The Brandon Teena Story
Directed by Susan Muska and Greta Olafsdotter
Pride Divide
Directed by Paris Poirier
Distributed by Queer Screen, phone (02) 9332 4938

Review by Bronwen Beechey

These recently made documentaries from the US, screened at the QueerDoc film festival, part of the Adelaide Feast Festival, are timely. They take up current debates within the women's and lesbian and gay movements. They are also excellent examples of documentary film-making.

The Brandon Teena Story, voted best documentary at the 1998 Berlin Film Festival, recounts the events surrounding the murder of three people in Nebraska in 1993.

When Brandon Teena arrived in the small town of Falls City, his good looks and boyish charm won him friends and a girlfriend. Three weeks later, Brandon was beaten and raped by two of his former friends when they discovered that he was a woman.

The rape was reported to the police, who questioned the two men but let them go. A week later, the men murdered Brandon, a female friend who had taken him in and a young black man who was visiting them. One of the men later boasted to a friend: "We got rid of two dykes and a nigger".

Brandon's friends and family describe his struggle with his sexual identity, his popularity with women, his attempts to buy friendship and acceptance by giving presents obtained by forging cheques and their feelings of confusion, betrayal and hostility towards his gender ambiguity. Also interviewed are police involved in the investigation and Brandon's killers, now serving prison sentences.

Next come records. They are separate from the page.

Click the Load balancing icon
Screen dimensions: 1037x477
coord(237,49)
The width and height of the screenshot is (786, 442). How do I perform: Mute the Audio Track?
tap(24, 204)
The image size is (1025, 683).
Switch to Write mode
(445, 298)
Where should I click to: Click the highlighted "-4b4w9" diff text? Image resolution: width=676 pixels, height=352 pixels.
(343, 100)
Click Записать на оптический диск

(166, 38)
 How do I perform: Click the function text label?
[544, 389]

The Brandon Teena Story is a chilling portrayal of a society which treats anyone who questions the established beliefs about gender and sexuality with distrust and contempt.

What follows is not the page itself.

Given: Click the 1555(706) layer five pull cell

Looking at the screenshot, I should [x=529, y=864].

At a time when some feminists want to exclude transgendered women from women's events, this film serves as a reminder of the exclusion and violence that is inflicted on transgendered people and poses the question: is sexual identity determined by biology, or is it far more complex?

Pride Divide also touches on transgender issues, but as part of a broader examination of issues within the lesbian and gay movement.

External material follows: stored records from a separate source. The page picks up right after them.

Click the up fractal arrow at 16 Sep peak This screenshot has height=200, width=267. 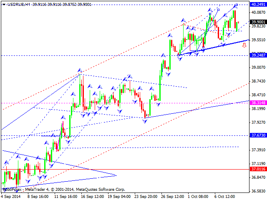pos(79,70)
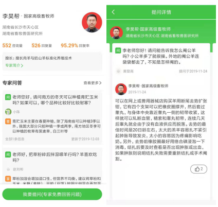Tap asker name 黄登高

[128, 71]
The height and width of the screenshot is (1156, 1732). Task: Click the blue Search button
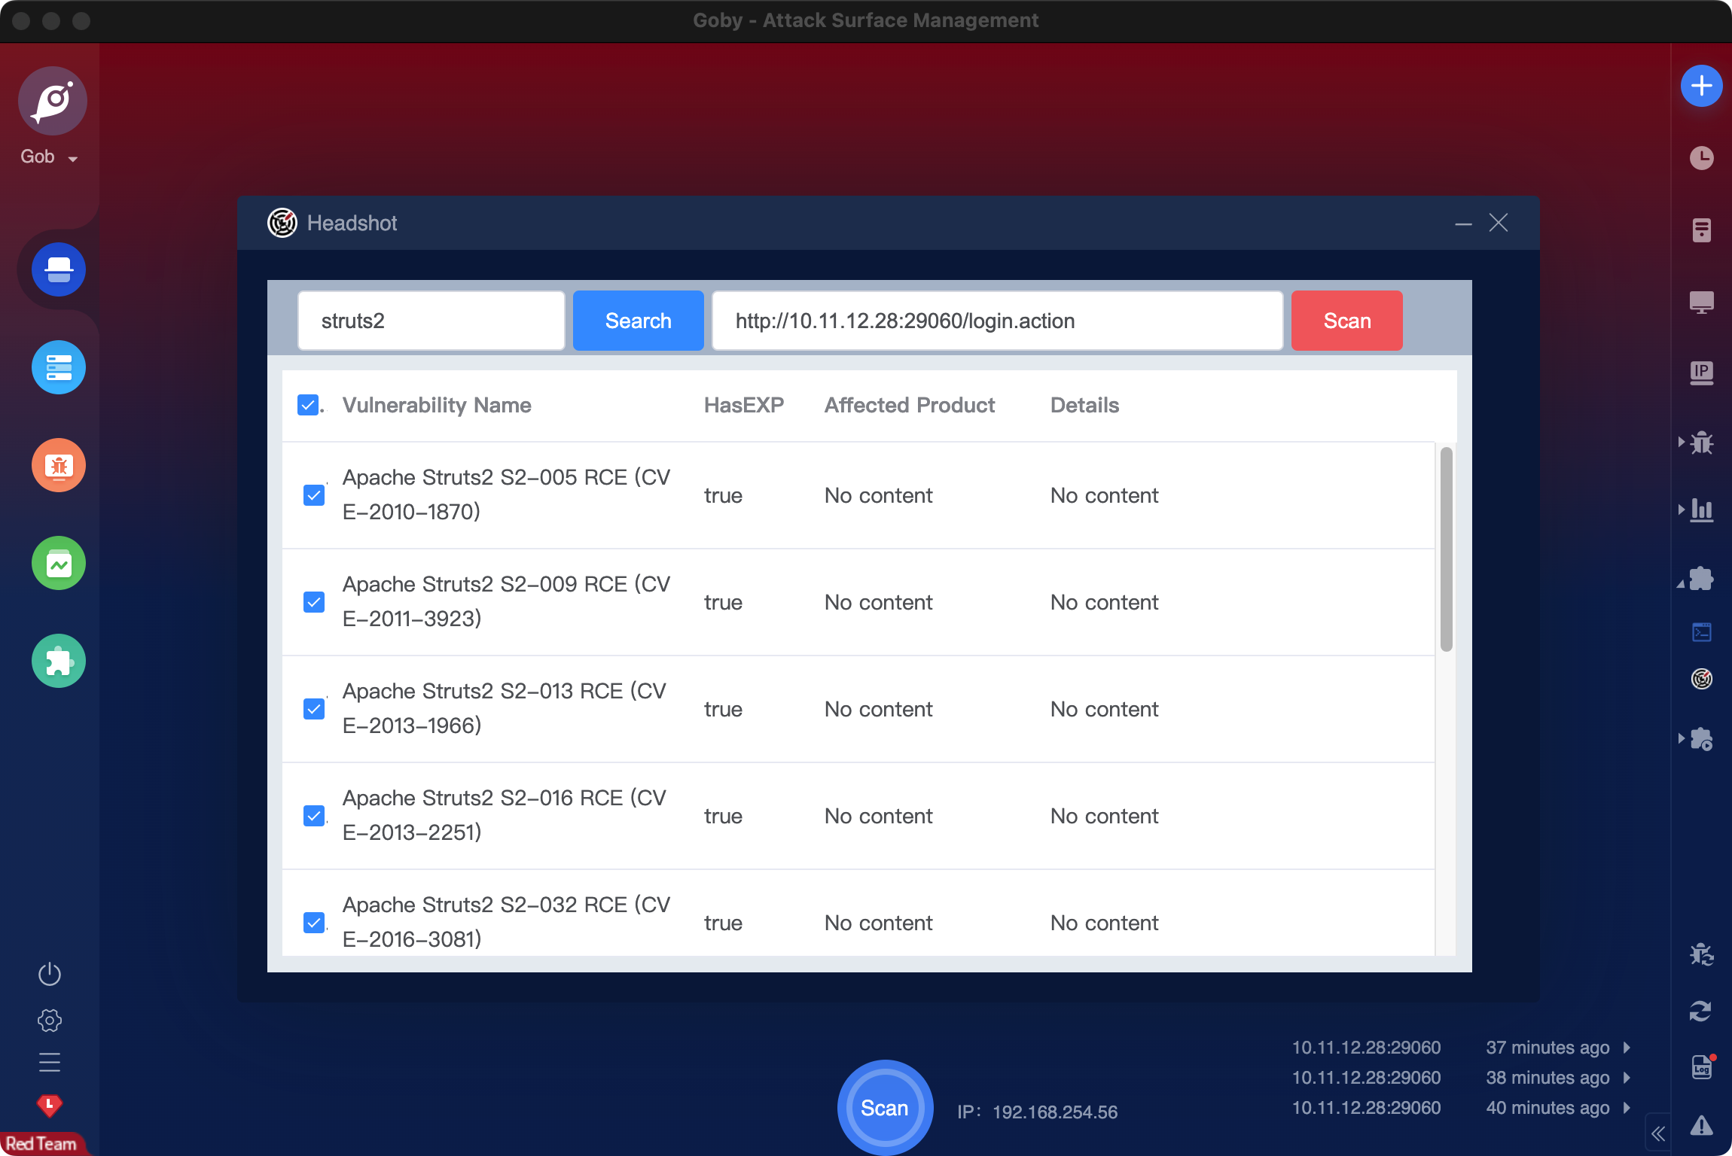638,321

The film looks at the way gay males and lesbians have related to each other since the first stirrings of the gay and lesbian liberation movement in the late 1940s, through the explosion of the movement in the 1960s and 1970s. It examines the AIDS crisis and the development of "queer" politics of the 1980s and 1990s.

While lesbians and gay men have struggled together against oppression, there has also often been tension. Pride Divide takes a light-hearted approach without shying away from the serious issues, such as sexism among gay men, the impact of lesbian separatist ideology, and the impact of class and race.

The founders of the Mattachine Society, the first US homosexual rights organisation, and the Daughters of Bilitis, the first lesbian organisation, are interviewed as well as controversial figures such as academic Camille Paglia, "gay gene" discoverer Simon Levay and film director Rose Troche.

Pride Divide is a provocative, sometimes outrageous, and often humorous documentary that gives a valuable insight into the diversity of the lesbian and gay community. It proves that, despite all the differences, it is still possible for lesbians and gay men to struggle together around common issues.